Of course, American policymakers never admit to harboring this impulse. Most likely they do not even recognize it within themselves. They lack the self-awareness of Orwell’s interrogator. Indeed, as I have written previously, Obama and his cohorts are utterly divorced from reality. They inhabit a fantasy world in which the U.S. promotes freedom by supporting dictators, protects civil liberties by destroying them, and defends itself by committing aggression. This same diagnosis applies to virtually the entire American foreign policy establishment.
Many people will never acknowledge that a moral equivalence exists between the Aurora shooter and the state-sanctioned murderers in Washington. On the contrary, they will deny it to the bitter end. When a libertarian group in Idaho posted a billboard contrasting Americans’ shock at the Aurora massacre with their acceptance of Obama’s murderous foreign policy, the result was spluttering outrage. Most online commenters dismissed the comparison as disgusting and offensive without elaborating on why exactly this was so. A Village Voice blog provides a more substantive example of this double standard by noting that the billboard’s statements are indisputably true, and then denying the logical conclusion:
Since Obama entered the Oval Office, yes, there have been thousands of deaths in Iraq and Afghanistan, including our soldiers, enemy targets and citizens. Yes, drone attacks have spun out of control and the remote control killings of innocent people have been heavily reported on… .
But, regardless, making a connection between the foreign policy of the United States of America and the massacre of twelve people at a midnight premiere of The Dark Knight Rises is downright idiotic.

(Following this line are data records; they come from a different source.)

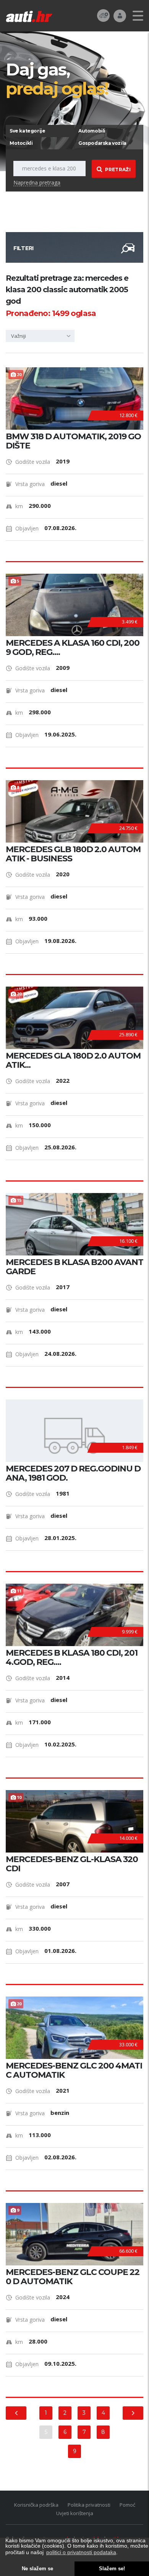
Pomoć (127, 2504)
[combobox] (40, 336)
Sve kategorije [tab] (27, 131)
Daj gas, (57, 78)
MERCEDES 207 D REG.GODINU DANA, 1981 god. (73, 1473)
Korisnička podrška (36, 2504)
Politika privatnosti (89, 2504)
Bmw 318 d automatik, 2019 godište (73, 441)
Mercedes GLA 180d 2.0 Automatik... (73, 1060)
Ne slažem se (37, 2568)
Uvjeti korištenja (74, 2513)
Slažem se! (112, 2568)
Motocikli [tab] (21, 143)
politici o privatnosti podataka (81, 2552)
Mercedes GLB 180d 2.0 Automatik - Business (73, 854)
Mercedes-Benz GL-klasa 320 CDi (72, 1864)
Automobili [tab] (91, 131)
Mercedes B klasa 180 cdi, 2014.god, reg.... (72, 1657)
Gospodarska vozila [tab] (102, 143)
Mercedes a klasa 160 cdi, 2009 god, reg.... (72, 647)
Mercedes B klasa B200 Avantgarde (74, 1267)
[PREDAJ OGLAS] (103, 15)
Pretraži (118, 169)
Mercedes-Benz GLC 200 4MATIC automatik (74, 2070)
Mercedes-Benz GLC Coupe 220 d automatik (72, 2277)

It is an amateur attempt in political criticism, in which the absurd six degrees of separation is pulled out to receive shock value.
It’s like the ‘Bush is Hitler’ signs of yesteryear or the Stalin/Mao/[insert dictator here] billboards of Obama – the fringe that do actually believe that bullshit need hyperbolic narratives to explain points that [sic] cannot explain in coherent sentences. Here’s how we can explain it to them: Barack Obama is not like James Holmes. James Holmes is like James Holmes and Barack Obama is like Barack Obama.
But there is no need for hyperbolic narratives when discussing Obama’s penchant for deliberately killing people his own administration acknowledges to be innocent. Stories like this one, featured on the front page of the May 29 New York Times, will do:
Then, in August 2009, the C.I.A. director, Leon E. Panetta, told Mr. Brennan that the agency had Mr. Mehsud in its sights. But taking out the Pakistani Taliban leader, Mr. Panetta warned, did not meet Mr. Obama’s standard of “near certainty” of no innocents being killed. In fact, a strike would certainly result in such deaths: he was with his wife at his in-laws’ home.
“Many times,” General Jones said, in similar circumstances, “at the 11th hour we waved off a mission simply because the target had people around them and we were able to loiter on station until they didn’t.”
But not this time. Mr. Obama, through Mr. Brennan, told the C.I.A. to take the shot, and Mr. Mehsud was killed, along with his wife and, by some reports, other family members as well, said a senior intelligence official.
Make no mistake: if Obama were not the president of the United States but an ordinary citizen, his decision to bomb an adversary’s home and willfully kill his target’s extended family would be prosecuted as exactly what it is – multiple counts of first-degree murder.
But Obama is the president of the United States, and that is precisely the point. For many people this fact elevates him to a plane that is effectively beyond good and evil. As with a deity or force of nature, traditional moral standards simply do not apply. This is the same attitude that led Nixon to infamously declare, “Well, when the president does it, that means that it is not illegal.”
Today it is clear that Nixon was not thinking big enough. Call it a twenty-first century update to his archaic view of executive power: now when the president does it, it is not immoral, either.